My 2 cents on modeling: All sites should be modeled; we do. It is faster
(once you are experienced) it reduces the chance of errors through connected models between different groups at your company, provides a better designed \ final product, and grading with Featurelines \ Corridors doesn't allow you to cheat those contours. Besides, 1' contours don't cut it if you want to set Network Structures and spot from your surface. For anyone that grades by-hand
(and if you need to convince someone at your company) just ask them to pull their LDT or C3D surface at 0.2' contours. The mess they will get needs to be clean to really leverage the model.
My rant: "Crap in = crap out", in my experience a lot of folks in Civil Engineering have trouble with that concept. They want to put "crap in" by CAD techs (not designers) but want gold out. Why is that? Well because we are not use to modeling yet like the Mechanical and Industrial industries are, but we will be soon
(at least the firms remaining). Often I get "it takes too much time"! My response is "I do it all the time and am faster"
(them in agreement) so what is the difference? THE USER....
If you say it "takes too much time" you should revise to state it takes "YOU" too much time. That said, YOU simply need to keep working at it. It is a skill like anything else...
The reason Civil companies have a hard time moving into the modeling world is because of staff experience. I hate to say it but everyone needs to be DESIGNERS. Engineers need to break down and use CAD as a design tool
(not a toy) and drafters need to get on the stick and learn how to grade and use the advanced tools. If both do they get my respect and are now "designers"; what most Engineering firms need; goodness knows we don't need more PMs \ chiefs, we need the indians. Don't believe me, ask your boss and see if he\she agrees...
Too many times I see management pushing folks to do things in computers that they don't understand; engineers
and CAD operators. Don't be pushed and blame the software.
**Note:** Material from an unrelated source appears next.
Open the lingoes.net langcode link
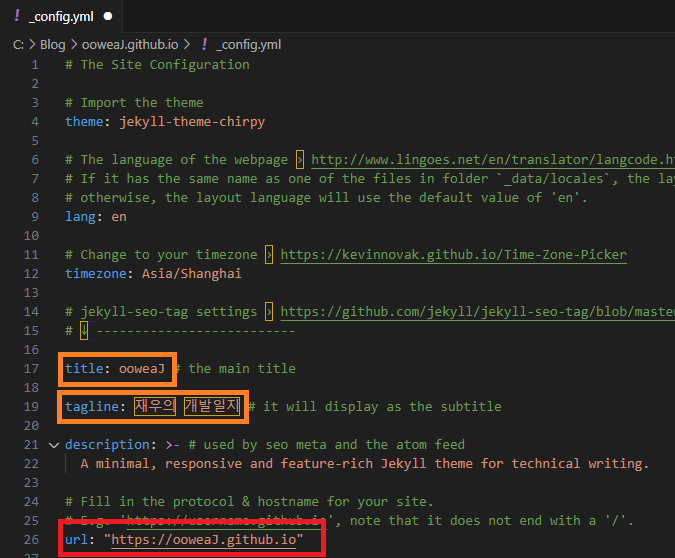The height and width of the screenshot is (558, 675). [492, 159]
Be honest...it is you and maybe management should not be pushing with out some
over-the-should.
"Over-the-should, what is that? Oh wait, I forget we don't have time for that anymore either." "Sorry, I always forget we don't have time to do our jobs anymore ... no-one every has time until they are reading the newspaper in the morning." Don't let them push you around...
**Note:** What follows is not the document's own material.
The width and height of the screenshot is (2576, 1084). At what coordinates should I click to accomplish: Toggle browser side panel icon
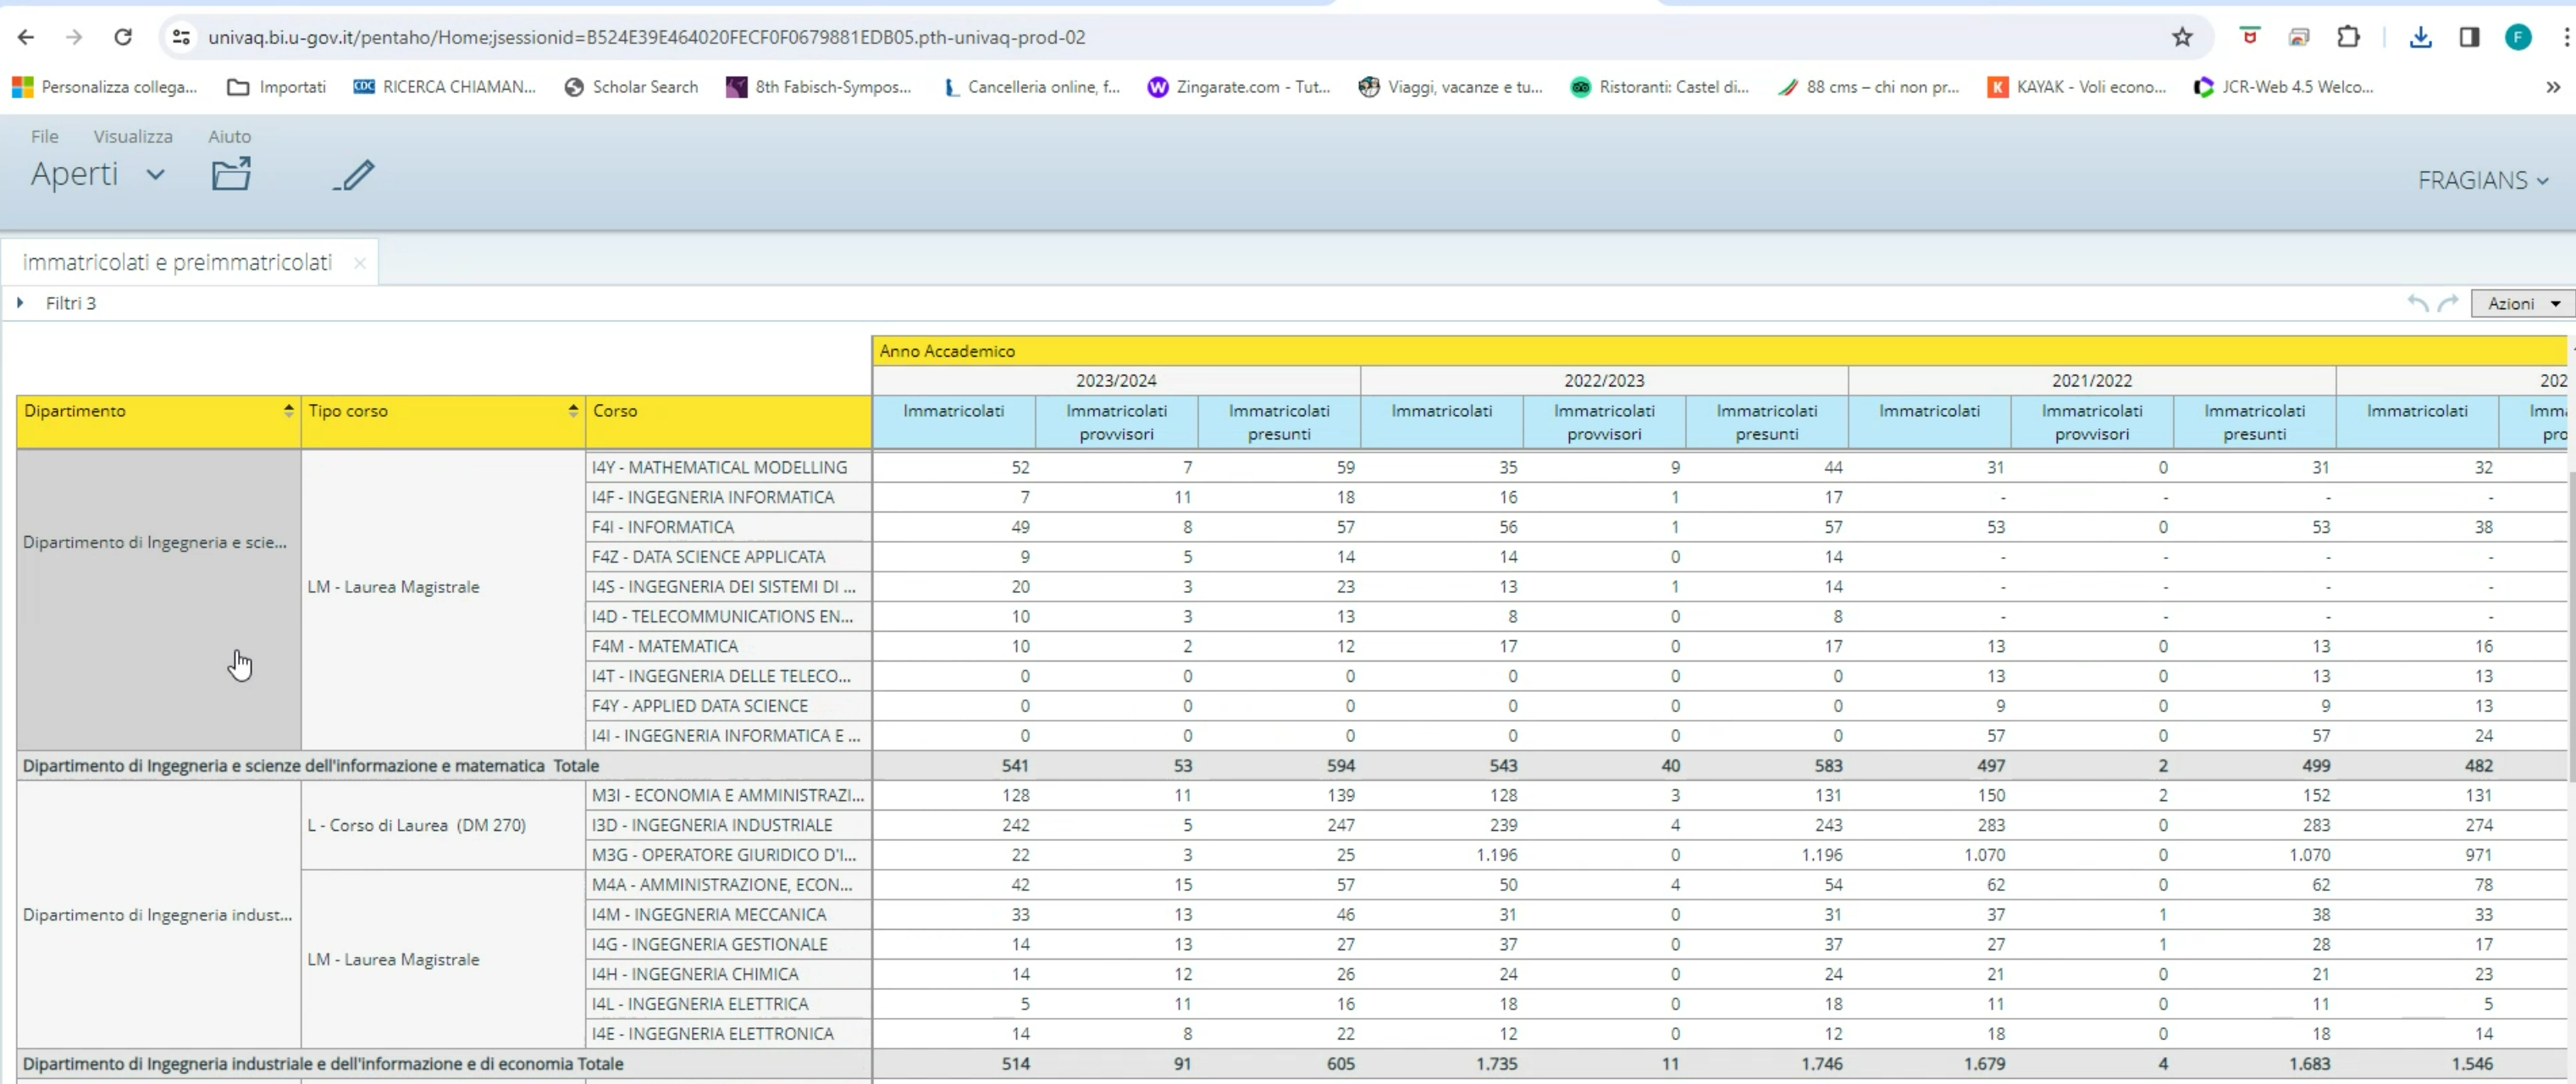click(x=2469, y=37)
All of the above is why I think
(again, just my 2 cents) why Civil 3D get a bad wrap sometimes. Inexperienced (bad) setup, use, and skills of staff is a big part of the issue. How can I be so harsh and say such a thing? I truly believe other experienced firms and if Autodesk were running these projects
(even "mega projects") they could make it sing. I do think however with the releases thus far they would need to concentrate on setup of the projects and think out-of-the-box a little but it is production ready! It is not a question, it is a fact! My firm and thousands of others are doing it RIGHT NOW! In fact I'm off to work to live that reality right now...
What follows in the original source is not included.